Requirement —
Take every entry below and copy it out word for word.

Material for the task —
▶
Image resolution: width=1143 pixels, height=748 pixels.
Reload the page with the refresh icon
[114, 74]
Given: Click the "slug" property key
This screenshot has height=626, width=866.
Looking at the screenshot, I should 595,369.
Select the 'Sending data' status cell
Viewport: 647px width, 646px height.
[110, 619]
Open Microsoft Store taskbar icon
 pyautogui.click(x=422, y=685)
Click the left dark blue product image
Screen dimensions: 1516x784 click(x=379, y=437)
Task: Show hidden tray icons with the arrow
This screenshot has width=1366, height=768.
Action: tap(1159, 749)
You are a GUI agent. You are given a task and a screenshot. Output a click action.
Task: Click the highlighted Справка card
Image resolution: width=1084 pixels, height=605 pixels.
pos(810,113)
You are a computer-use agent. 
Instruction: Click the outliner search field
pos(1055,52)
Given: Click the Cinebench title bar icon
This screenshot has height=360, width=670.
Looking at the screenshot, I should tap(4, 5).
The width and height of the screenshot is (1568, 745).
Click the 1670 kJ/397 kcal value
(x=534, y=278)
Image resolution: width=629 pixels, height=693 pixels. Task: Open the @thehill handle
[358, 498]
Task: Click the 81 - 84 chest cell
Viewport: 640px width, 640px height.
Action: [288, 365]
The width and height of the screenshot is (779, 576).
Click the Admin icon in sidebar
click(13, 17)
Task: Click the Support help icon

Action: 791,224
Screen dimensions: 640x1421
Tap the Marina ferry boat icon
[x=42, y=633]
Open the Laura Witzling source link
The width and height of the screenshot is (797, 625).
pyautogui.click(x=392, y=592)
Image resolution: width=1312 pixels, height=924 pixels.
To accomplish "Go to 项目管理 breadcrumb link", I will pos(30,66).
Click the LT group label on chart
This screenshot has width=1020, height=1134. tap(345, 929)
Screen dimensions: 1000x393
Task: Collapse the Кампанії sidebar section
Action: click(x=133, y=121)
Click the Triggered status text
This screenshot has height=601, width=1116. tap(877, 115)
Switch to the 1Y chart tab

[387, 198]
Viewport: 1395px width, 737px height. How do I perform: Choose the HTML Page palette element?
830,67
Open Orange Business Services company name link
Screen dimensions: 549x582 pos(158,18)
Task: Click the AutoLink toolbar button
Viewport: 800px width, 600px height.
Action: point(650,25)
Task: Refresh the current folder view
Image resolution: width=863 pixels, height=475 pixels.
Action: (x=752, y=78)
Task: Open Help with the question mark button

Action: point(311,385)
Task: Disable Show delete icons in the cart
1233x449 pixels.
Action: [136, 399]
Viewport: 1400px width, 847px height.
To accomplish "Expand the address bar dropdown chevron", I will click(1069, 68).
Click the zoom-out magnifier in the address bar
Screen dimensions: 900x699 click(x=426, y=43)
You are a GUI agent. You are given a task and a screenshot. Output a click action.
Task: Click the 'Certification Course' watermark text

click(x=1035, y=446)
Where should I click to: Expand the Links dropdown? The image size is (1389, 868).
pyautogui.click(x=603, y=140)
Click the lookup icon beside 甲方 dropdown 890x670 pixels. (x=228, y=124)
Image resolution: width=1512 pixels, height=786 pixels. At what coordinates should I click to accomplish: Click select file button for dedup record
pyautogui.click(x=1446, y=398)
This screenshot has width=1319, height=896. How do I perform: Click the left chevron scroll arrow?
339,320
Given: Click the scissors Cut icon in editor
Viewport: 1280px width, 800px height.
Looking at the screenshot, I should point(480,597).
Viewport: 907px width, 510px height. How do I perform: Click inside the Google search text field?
◀
Exercise result —
Image resolution: width=1143 pixels, height=748 pixels.
Reload the page with the refresh icon
[114, 74]
Given: Click the "slug" property key
This screenshot has height=626, width=866.
Looking at the screenshot, I should 595,369.
Select the 'Sending data' status cell
Viewport: 647px width, 646px height.
[110, 619]
Open Microsoft Store taskbar icon
 pyautogui.click(x=422, y=685)
Click the left dark blue product image
Screen dimensions: 1516x784 click(x=379, y=437)
Task: Show hidden tray icons with the arrow
This screenshot has width=1366, height=768.
Action: tap(1159, 749)
You are a GUI agent. You are given a task and a screenshot. Output a click action.
Task: Click the highlighted Справка card
Image resolution: width=1084 pixels, height=605 pixels.
pos(810,113)
You are a computer-use agent. 
Instruction: Click the outliner search field
pos(1055,52)
Given: Click the Cinebench title bar icon
This screenshot has height=360, width=670.
Looking at the screenshot, I should tap(4, 5).
The width and height of the screenshot is (1568, 745).
Click the 1670 kJ/397 kcal value
(x=534, y=278)
Image resolution: width=629 pixels, height=693 pixels. Task: Open the @thehill handle
[358, 498]
Task: Click the 81 - 84 chest cell
Viewport: 640px width, 640px height.
Action: [288, 365]
The width and height of the screenshot is (779, 576).
Click the Admin icon in sidebar
click(13, 17)
Task: Click the Support help icon

Action: 791,224
Screen dimensions: 640x1421
Tap the Marina ferry boat icon
[x=42, y=633]
Open the Laura Witzling source link
The width and height of the screenshot is (797, 625).
pyautogui.click(x=392, y=592)
Image resolution: width=1312 pixels, height=924 pixels.
To accomplish "Go to 项目管理 breadcrumb link", I will pos(30,66).
Click the LT group label on chart
This screenshot has width=1020, height=1134. tap(345, 929)
Screen dimensions: 1000x393
Task: Collapse the Кампанії sidebar section
Action: click(x=133, y=121)
Click the Triggered status text
This screenshot has height=601, width=1116. tap(877, 115)
Switch to the 1Y chart tab

[387, 198]
Viewport: 1395px width, 737px height. How do I perform: Choose the HTML Page palette element?
830,67
Open Orange Business Services company name link
Screen dimensions: 549x582 pos(158,18)
Task: Click the AutoLink toolbar button
Viewport: 800px width, 600px height.
Action: point(650,25)
Task: Refresh the current folder view
Image resolution: width=863 pixels, height=475 pixels.
Action: (x=752, y=78)
Task: Open Help with the question mark button

Action: point(311,385)
Task: Disable Show delete icons in the cart
1233x449 pixels.
Action: [136, 399]
Viewport: 1400px width, 847px height.
To accomplish "Expand the address bar dropdown chevron", I will click(1069, 68).
Click the zoom-out magnifier in the address bar
Screen dimensions: 900x699 click(x=426, y=43)
You are a GUI agent. You are given a task and a screenshot. Output a click action.
Task: Click the 'Certification Course' watermark text

click(x=1035, y=446)
Where should I click to: Expand the Links dropdown? The image size is (1389, 868).
pyautogui.click(x=603, y=140)
Click the lookup icon beside 甲方 dropdown 890x670 pixels. (x=228, y=124)
Image resolution: width=1512 pixels, height=786 pixels. At what coordinates should I click to accomplish: Click select file button for dedup record
pyautogui.click(x=1446, y=398)
This screenshot has width=1319, height=896. How do I perform: Click the left chevron scroll arrow?
339,320
Given: Click the scissors Cut icon in editor
Viewport: 1280px width, 800px height.
Looking at the screenshot, I should point(480,597).
Viewport: 907px width, 510px height. How do I perform: Click inside the Google search text field?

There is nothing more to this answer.